** Passage provided **
§ §

How Gravitational Waves Led Astronomers to Neutron Star Gold

The origin of the universe's heaviest elements has mystified scientists, but after Monday's (Oct. 16) historic announcement of the detection of gravitational waves produced by two colliding neutron stars, astronomers have struck gold — literally.  

Researchers know that stars fuse light atomic nuclei to create heavier nuclei. Elements in the universe heavier than hydrogen (but lighter than iron) are created by a process known as stellar nucleosynthesis: nuclear reactions that occur deep inside stars' cores. But it has been a long-standing mystery as to where in the universe elements heavier than iron are synthesized, researchers said in a statement from the Max Planck Institute for Astrophysics (MPA) in Germany.

Though astrophysicists have theorized processes for how heavy elements like gold, platinum and lead are created in the cosmos, observational evidence has been scarce — until now. [Gravitational Waves from Neutron Star Crashes: The Discovery Explained]

"The origin of the really heaviest chemical elements in the universe has baffled the scientific community for quite a long time," Hans-Thomas Janka, a senior scientist at MPA, said in the statement. "Now, we have the first observational proof for neutron star mergers as sources; in fact, they could well be the main source of the r-process elements," which are elements heavier than iron, like gold and platinum.

After black holes, neutron stars are the densest known objects in the universe. Each is the size of a city, with a mass greater than that of Earth's sun; a teaspoon of this dense material would therefore weigh a billion tons. Neutron stars are created after stars more massive than Earth's sun explode as supernovas, leaving behind superdense magnetized balls of spinning matter composed mainly of neutrons, neutral particles that, along with protons, are found inside atomic nuclei.

§ §

** Supplied data **
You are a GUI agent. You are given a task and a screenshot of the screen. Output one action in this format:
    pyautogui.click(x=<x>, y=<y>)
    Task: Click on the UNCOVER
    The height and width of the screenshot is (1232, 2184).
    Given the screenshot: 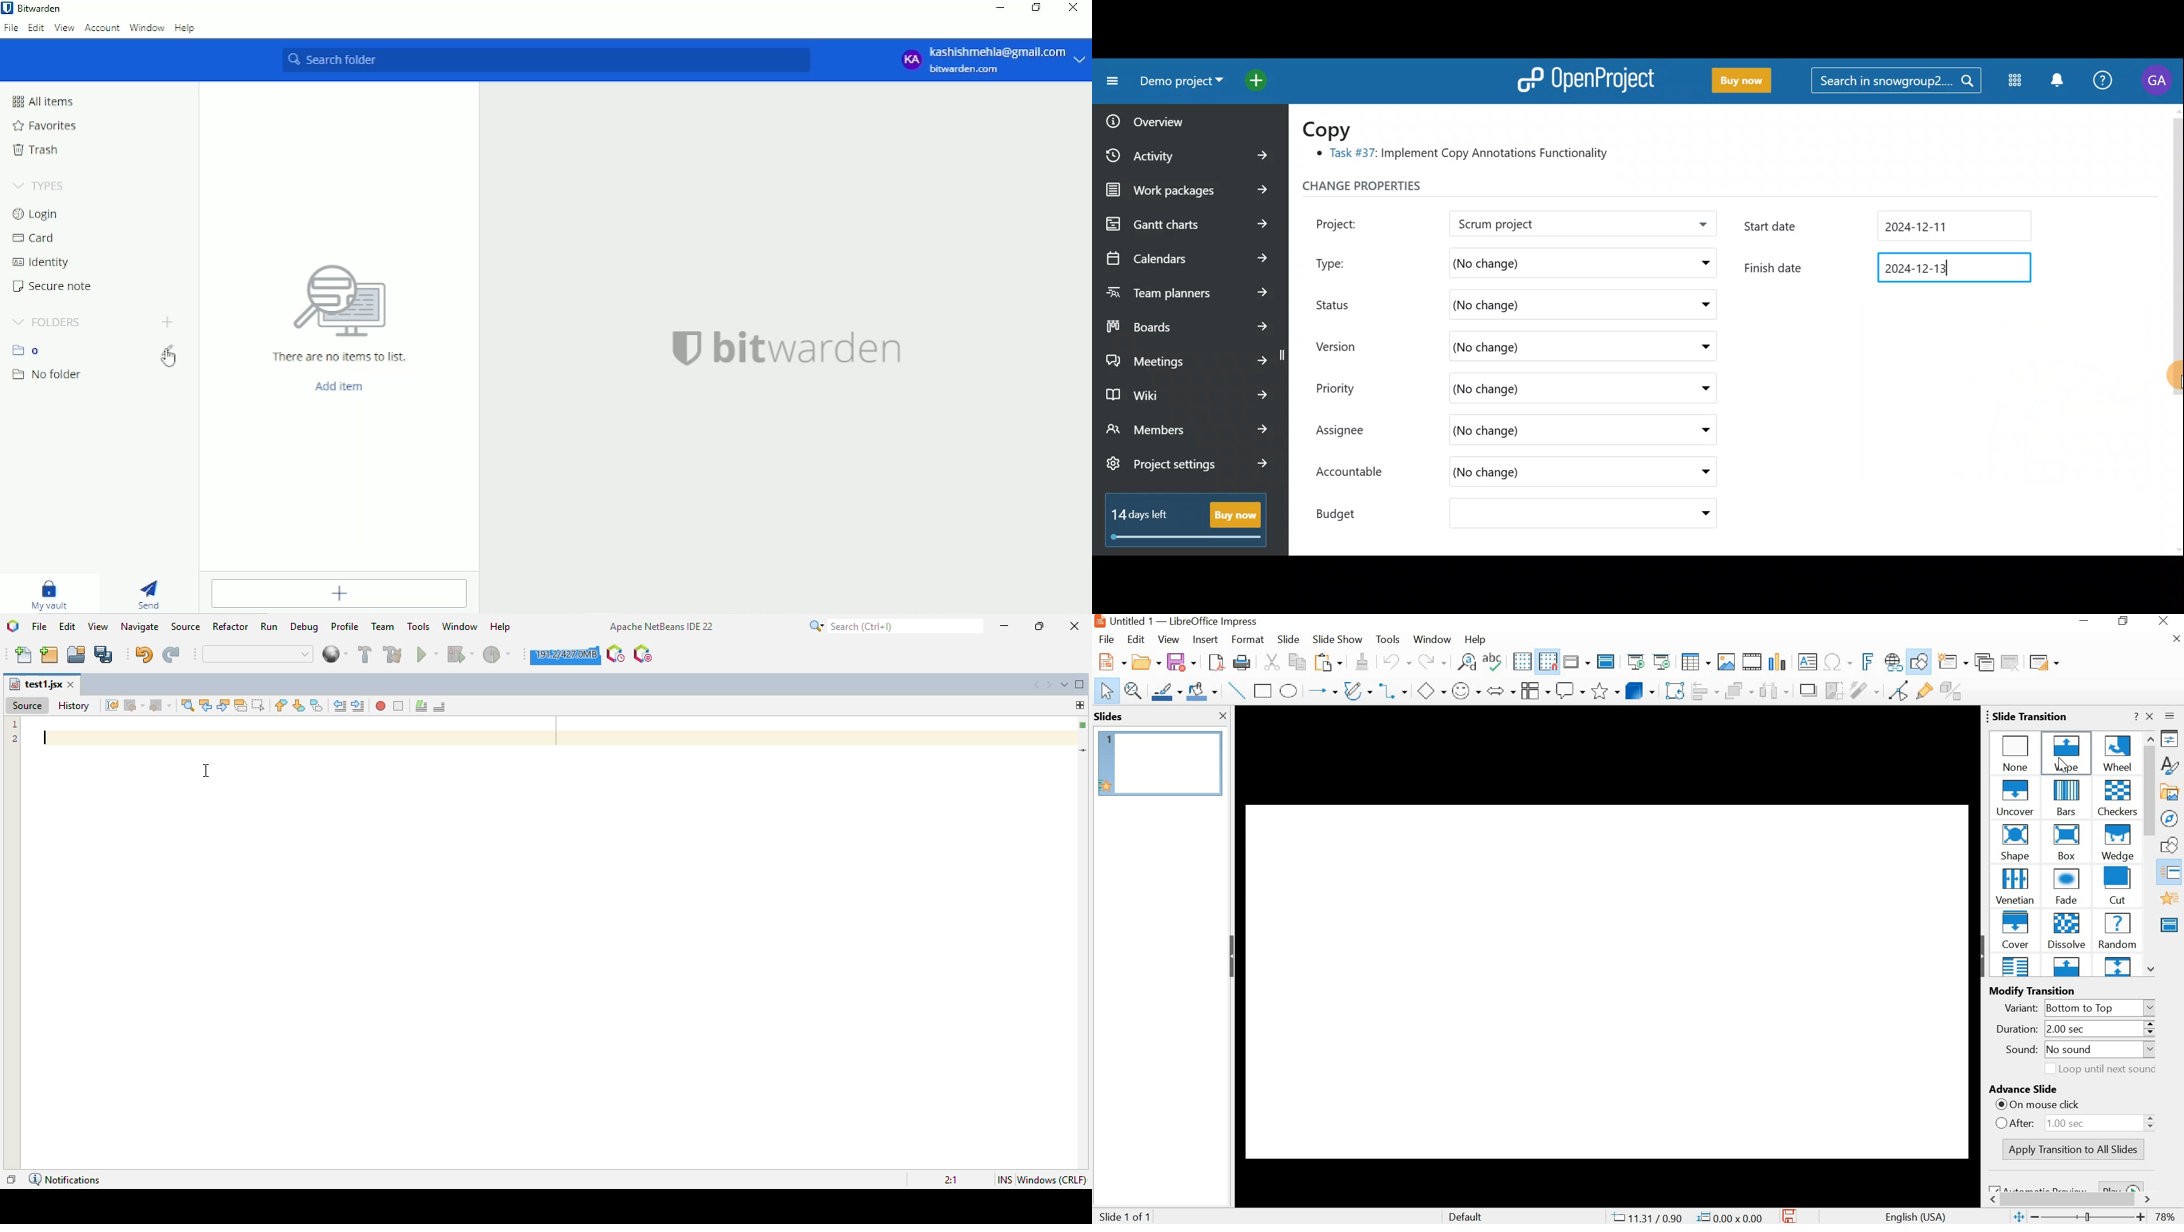 What is the action you would take?
    pyautogui.click(x=2017, y=799)
    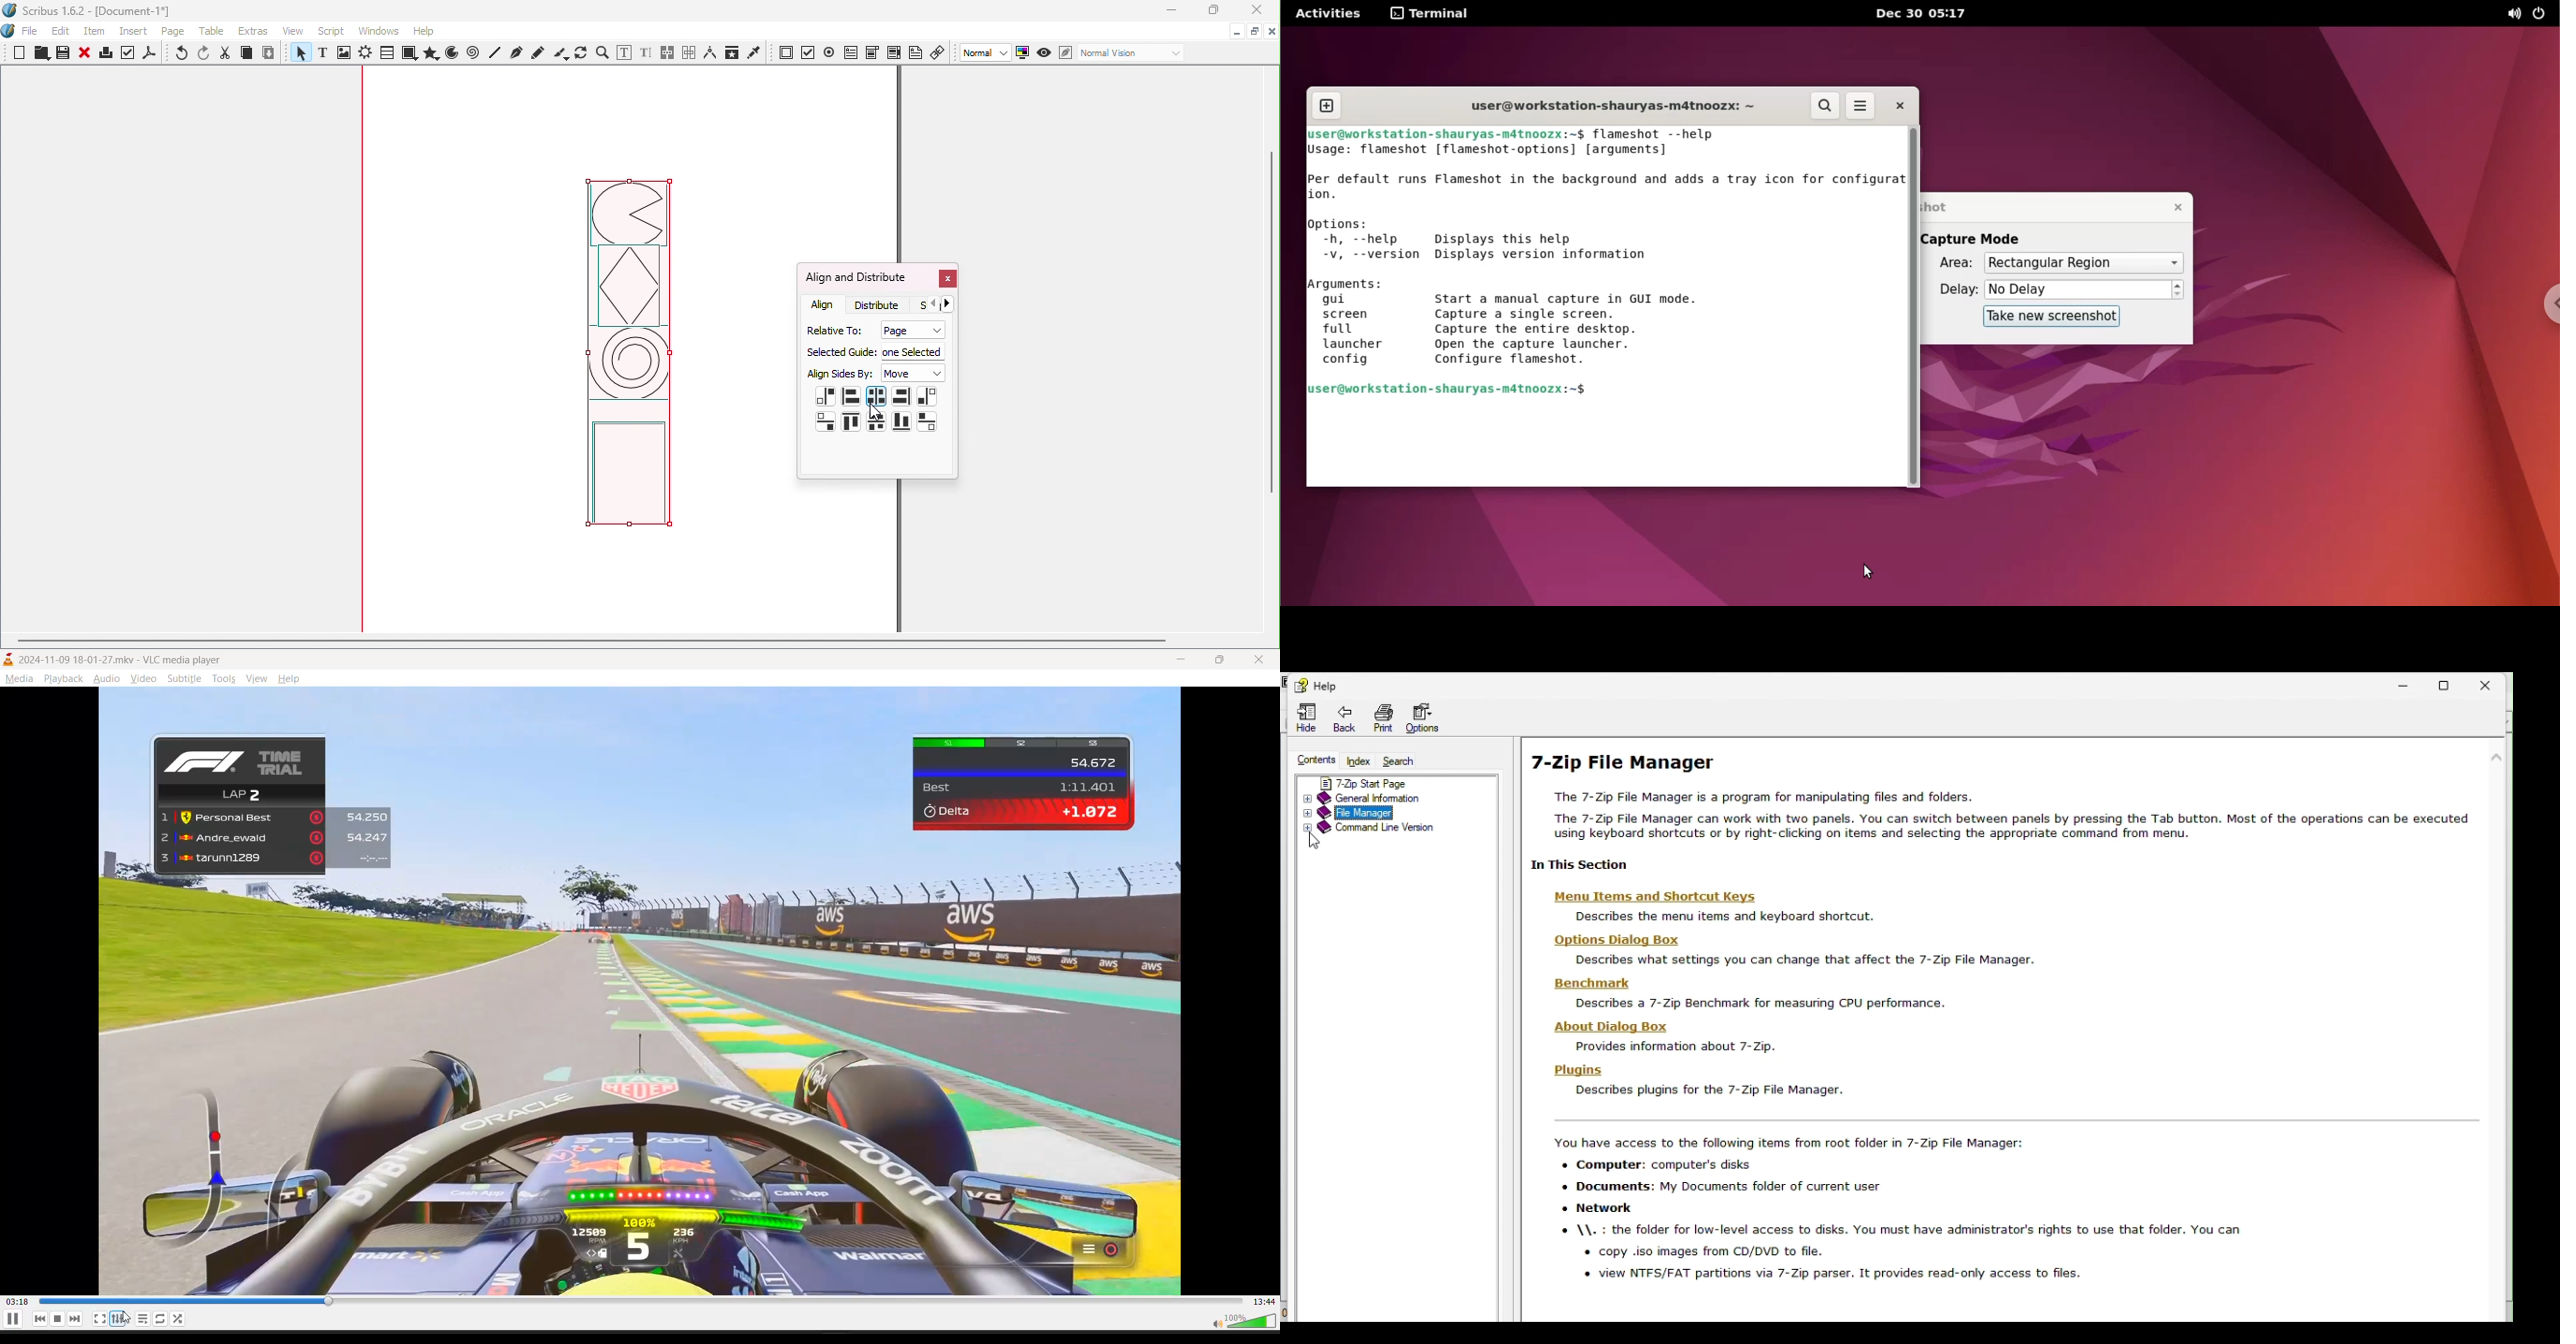 This screenshot has height=1344, width=2576. What do you see at coordinates (256, 31) in the screenshot?
I see `Extras` at bounding box center [256, 31].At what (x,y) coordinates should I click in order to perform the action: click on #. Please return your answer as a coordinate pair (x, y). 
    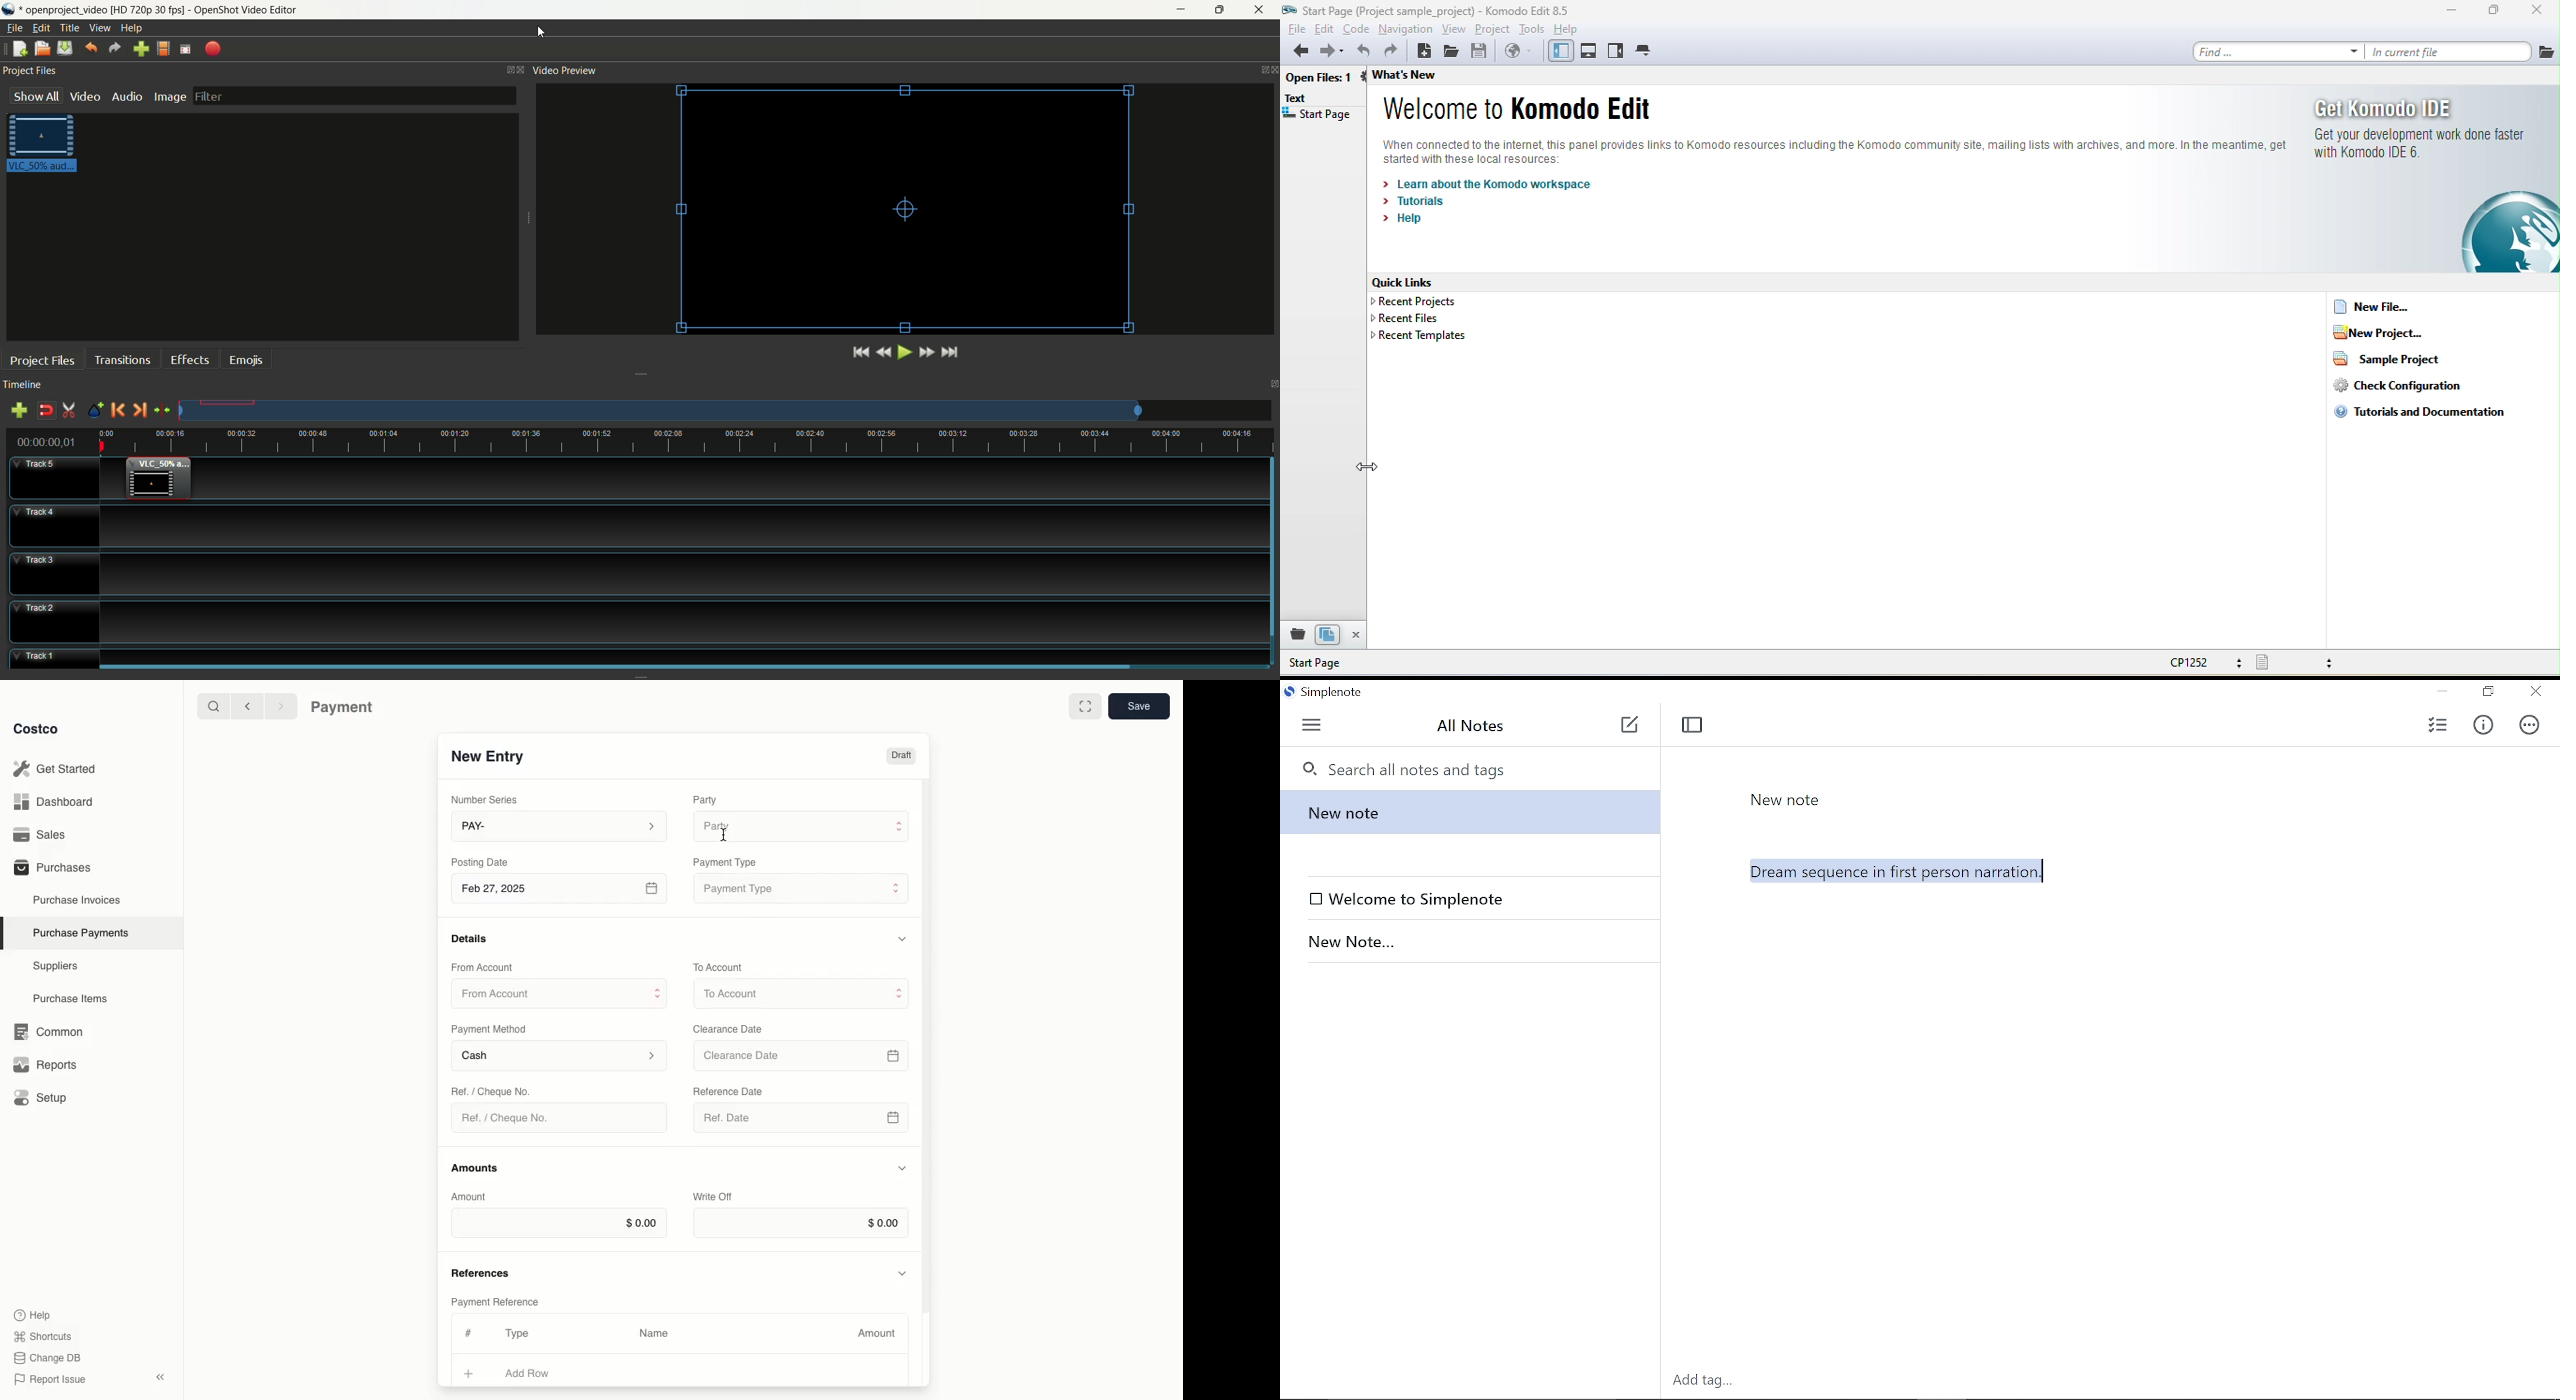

§ §

** What is expected **
Answer these questions using the passage on neutron star gold.
(a) What process creates elements heavier than hydrogen but lighter than iron?
(b) According to Hans-Thomas Janka, what could neutron star mergers well be?
(c) How much would a teaspoon of neutron star material weigh?

** Task result **
(a) Stellar nucleosynthesis, the nuclear reactions that occur deep inside stars' cores.
(b) The main source of the r-process elements.
(c) A billion tons.